───── Page excerpt

A report on Clive Derby-Lewis’s medical condition will be submitted to the Parole Board to supplement his parole application, his lawyer said on Monday.
“What has now happened, after the [parole] hearing in June, is that he has serious health problems,” said Derby-Lewis’s lawyer, Marius Coertze.
“He is not going to be better, he will have permanent scars and health problems. On that basis and the fact that he is already 74 years old, we will supplement with the medical report to strengthen the application.
“It will become an extra leg of his parole application.”
Coertze is expecting a medical report on his client’s condition on Monday. This will be submitted to the correctional services department and the parole board.
Operations
Derby-Lewis is serving a 25-year sentence for his part in the murder of South African Communist Party general secretary Chris Hani.
He had to undergo two operations after he bumped his leg on an iron bed base in a hospital corridor, causing a severe infection in his leg.
While being examined, doctors also found Derby-Lewis, who has served 17 years of his term, needed treatment for skin cancer and for prostate gland problems.
A cancerous growth on his right temple was successfully removed last week.
After the June parole hearing, a final decision on whether Derby-Lewis gets parole will be taken by the National Council on Correctional Services at the end of October.
Hani was shot in the head as he climbed out of his car at his home in Dawn Bark, Boksburg, on April 10 1993, a year before South Africa’s first democratic elections.
The killer, Polish immigrant Janusz Walus, used a pistol Derby-Lewis, a Conservative Party MP at the time, had lent him.
‘Next time it may be too late’
Coertze said the treatment received by Derby-Lewis in jail “falls far short” and he had arrived in hospital last month with “little or no proper healthcare”.
However, he received treatment and was on the mend, but he warned that “next time it may be too late”.
“He could die in jail for lack of proper medical care. He may become a martyr in jail,” he said. “His health has taken a huge knock and I don’t think he will be as strong as he was before.”
Derby-Lewis and Walus were convicted of murder and conspiracy to commit murder and sentenced to death. This was commuted to life imprisonment in 1995, when capital punishment was abolished.
The Truth and Reconciliation Commission rejected their bid for amnesty on the grounds they could not prove the murder was politically motivated and that they had not made a full disclosure.
The Congress of South African Trade Unions, the Democratic Alliance and the SACP were among those opposing his bid for parole.

──────────
───── Information given

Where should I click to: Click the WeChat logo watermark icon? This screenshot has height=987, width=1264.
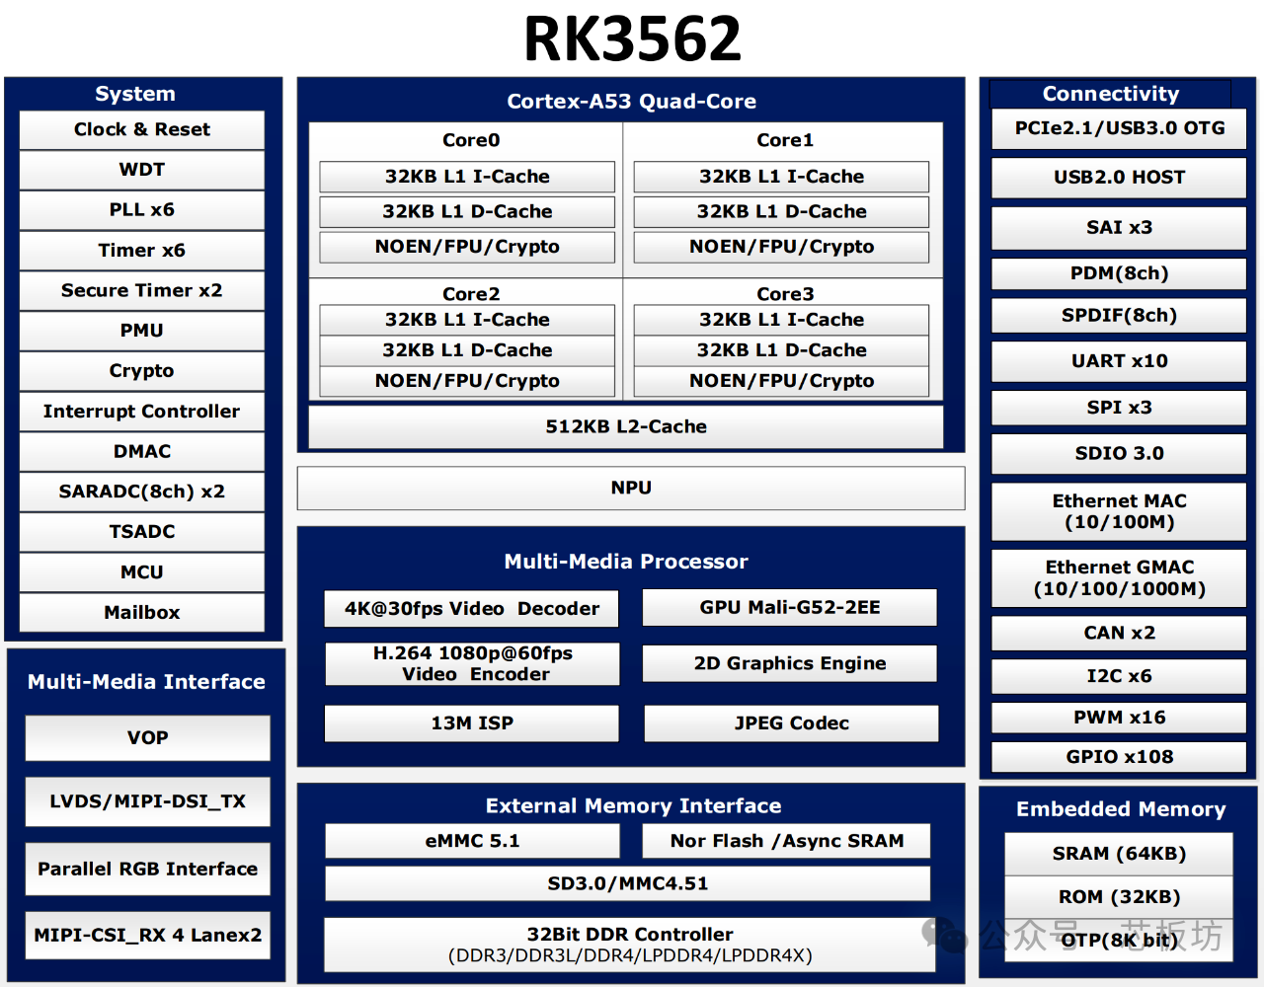pyautogui.click(x=944, y=934)
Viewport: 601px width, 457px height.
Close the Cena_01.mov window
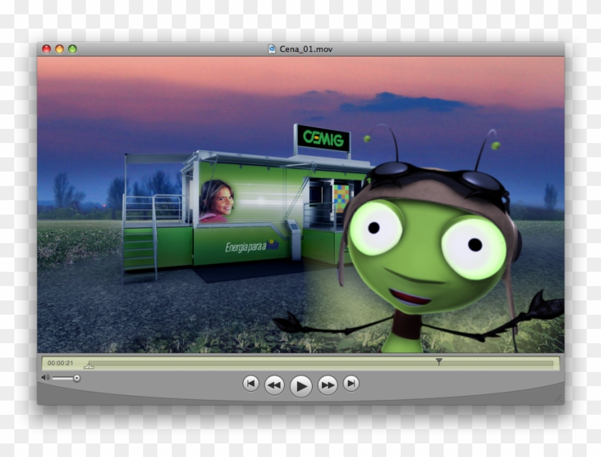[47, 50]
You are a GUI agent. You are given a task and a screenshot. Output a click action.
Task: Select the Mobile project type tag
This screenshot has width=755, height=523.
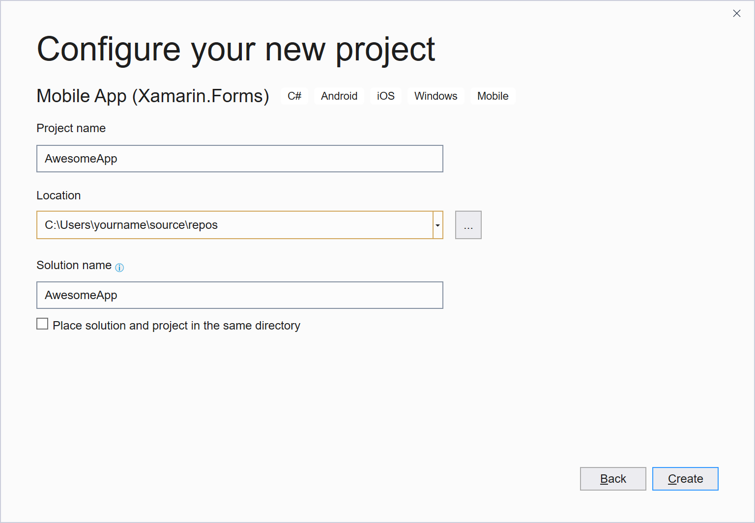[x=493, y=96]
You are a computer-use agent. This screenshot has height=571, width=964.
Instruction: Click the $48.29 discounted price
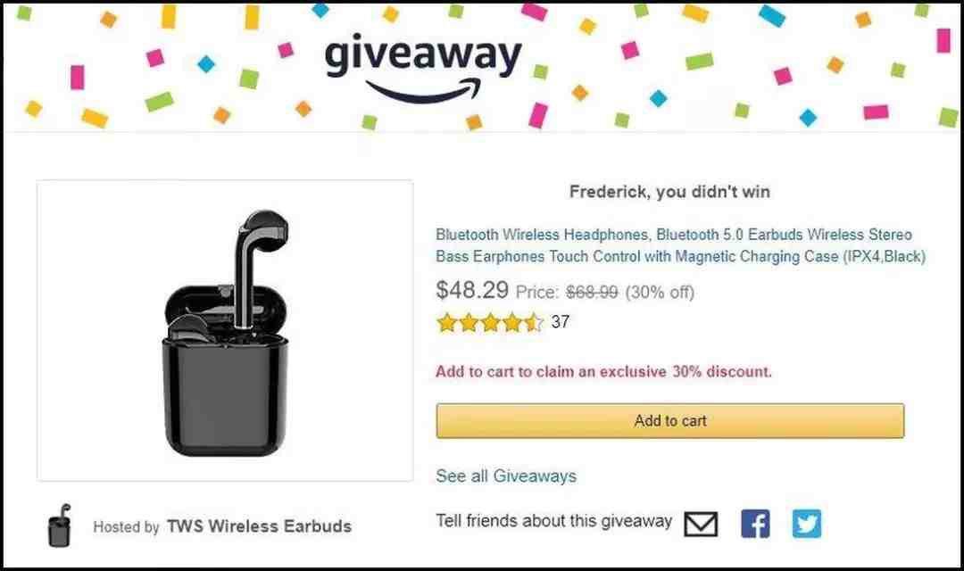(x=472, y=290)
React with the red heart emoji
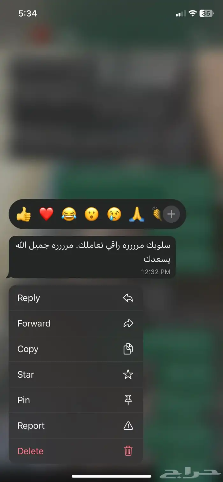This screenshot has height=482, width=223. click(47, 214)
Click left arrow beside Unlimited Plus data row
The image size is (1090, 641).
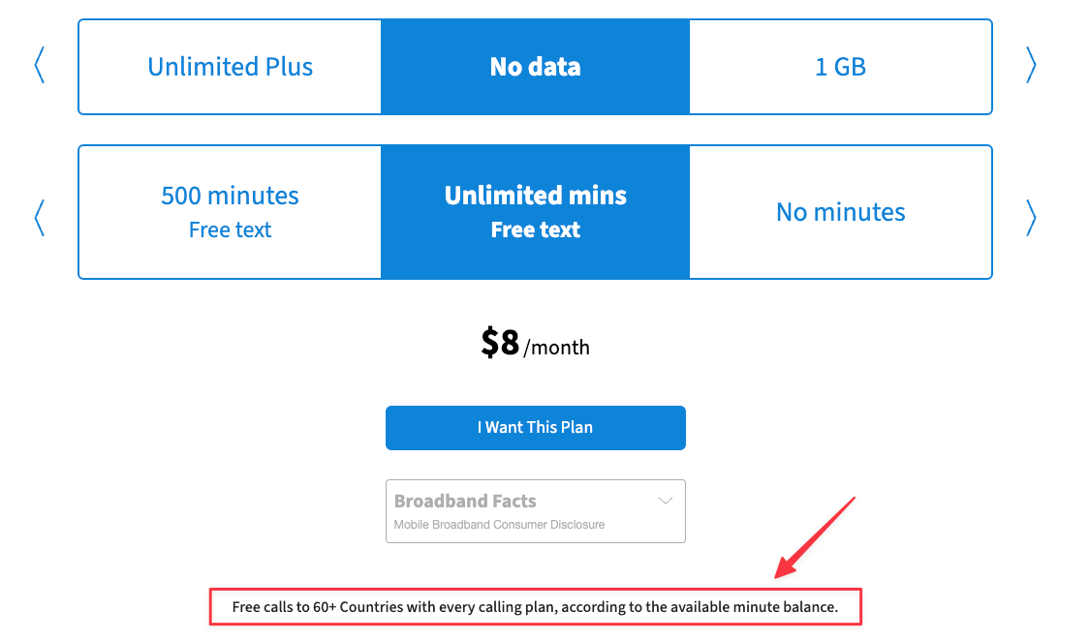(x=40, y=66)
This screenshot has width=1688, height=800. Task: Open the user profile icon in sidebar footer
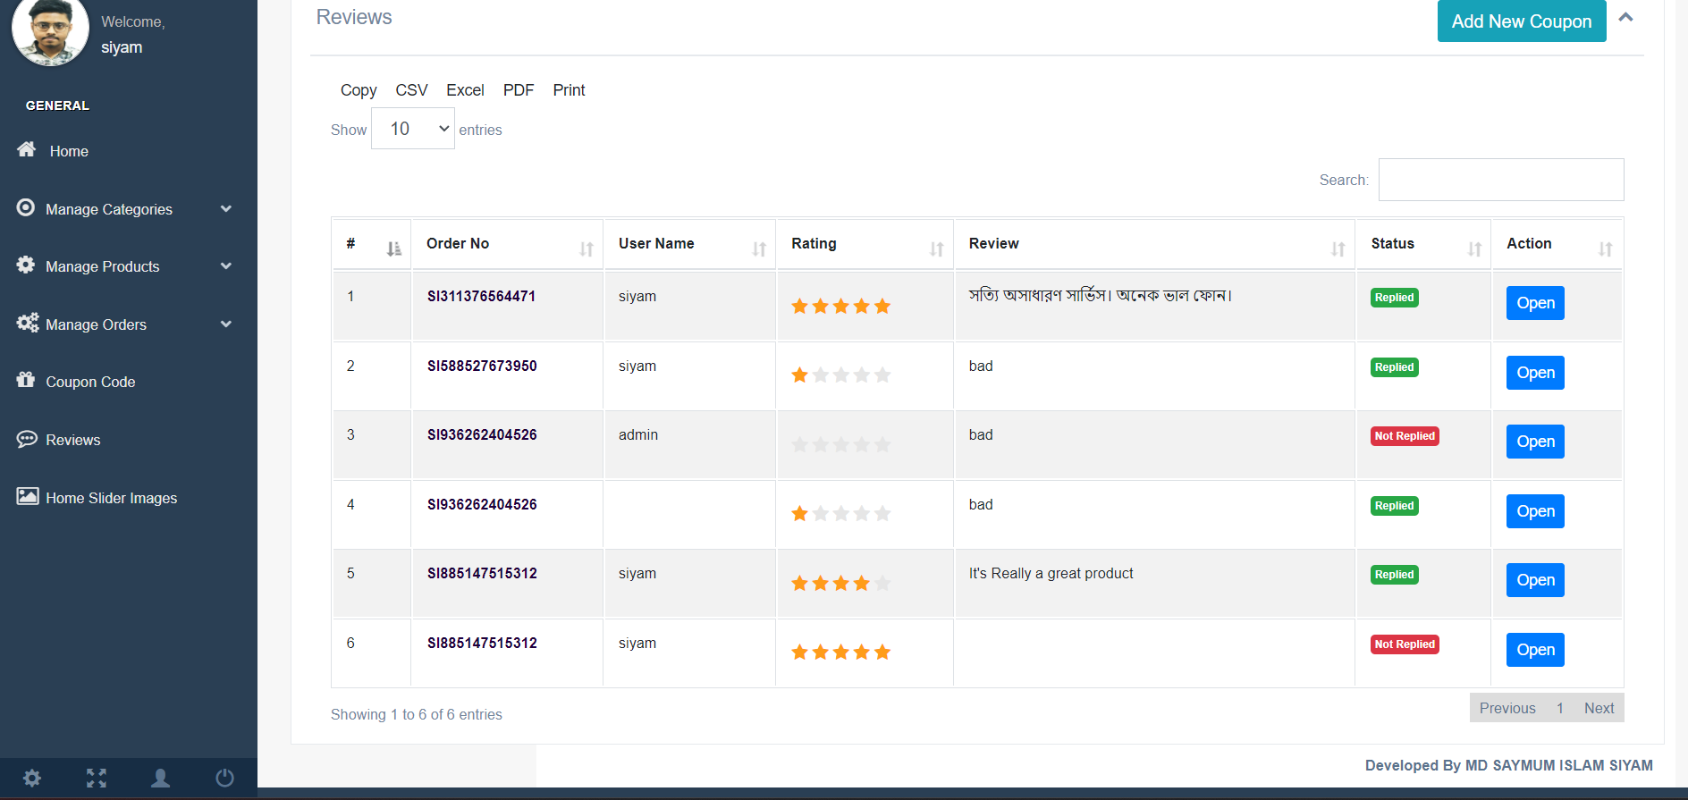161,778
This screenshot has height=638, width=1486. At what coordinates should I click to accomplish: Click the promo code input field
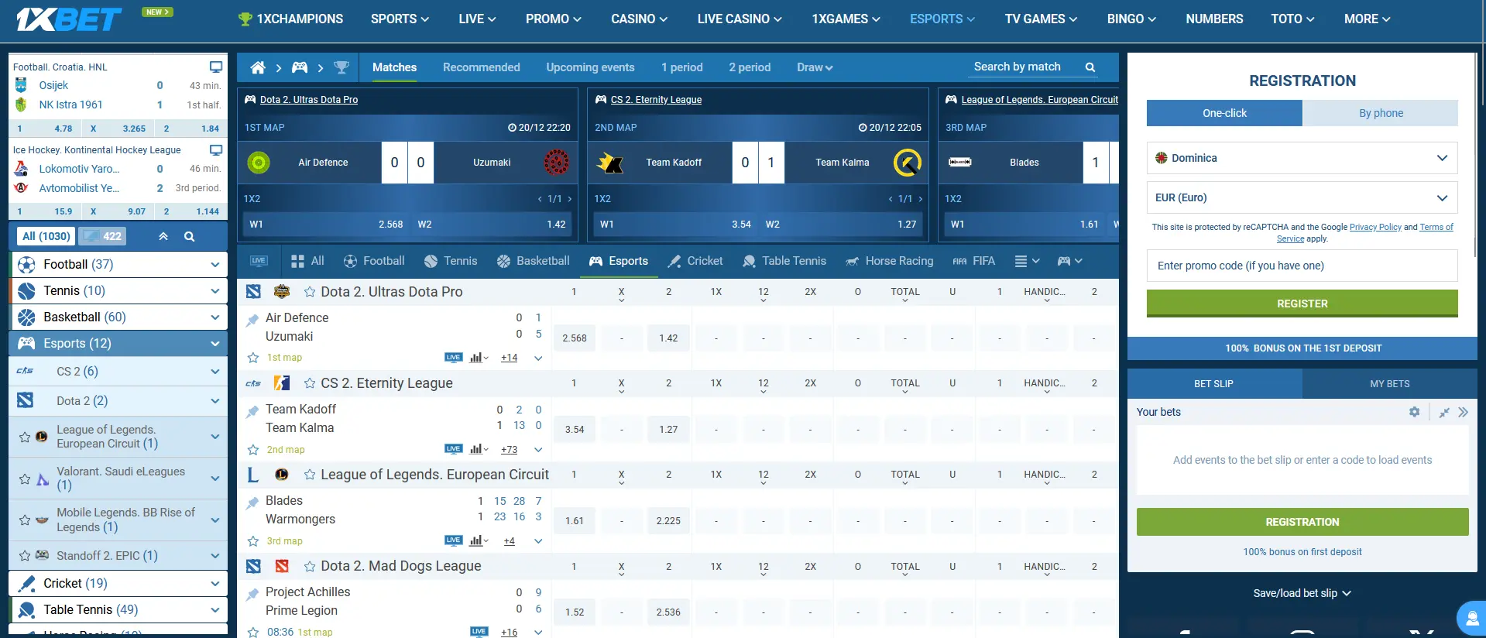1302,266
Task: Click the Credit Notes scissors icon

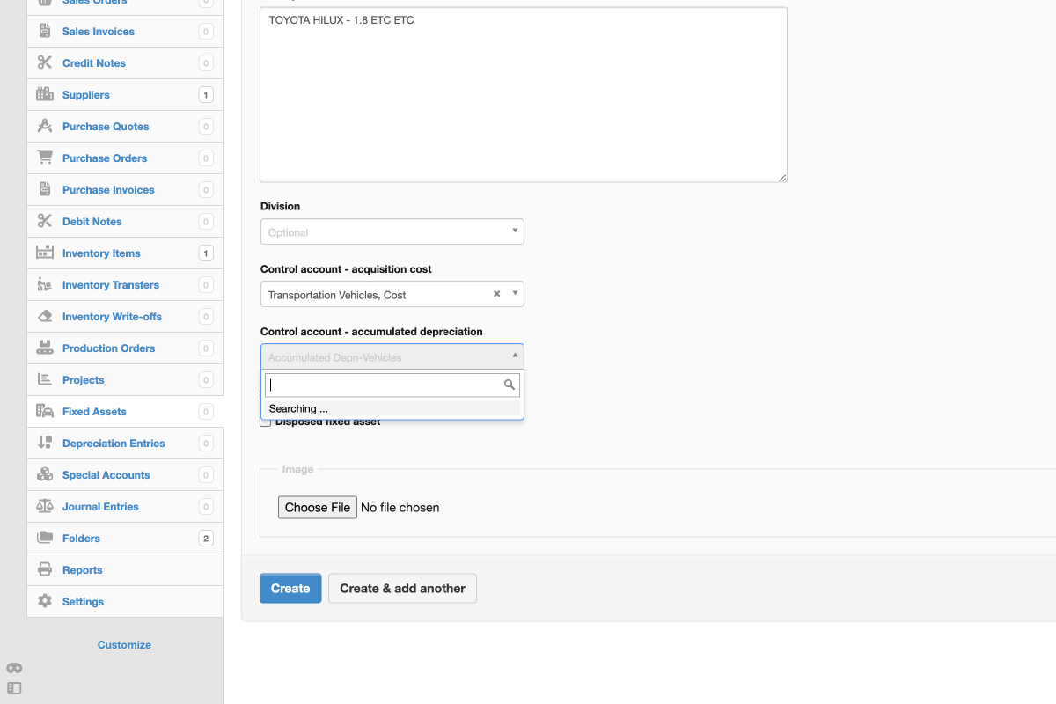Action: click(x=45, y=63)

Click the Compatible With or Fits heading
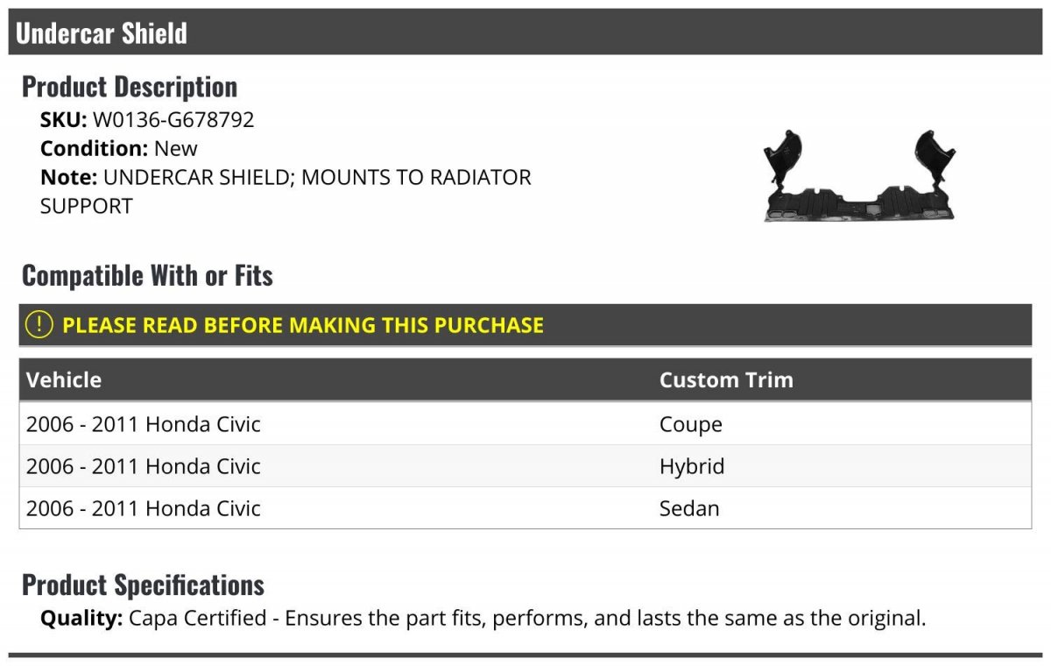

──────────

» **Exercise**: Please answer from the article on Clive Derby-Lewis's parole: which body will make the final decision on his parole? The entries have nothing to do with the article.

» **Exercise answer**: The National Council on Correctional Services.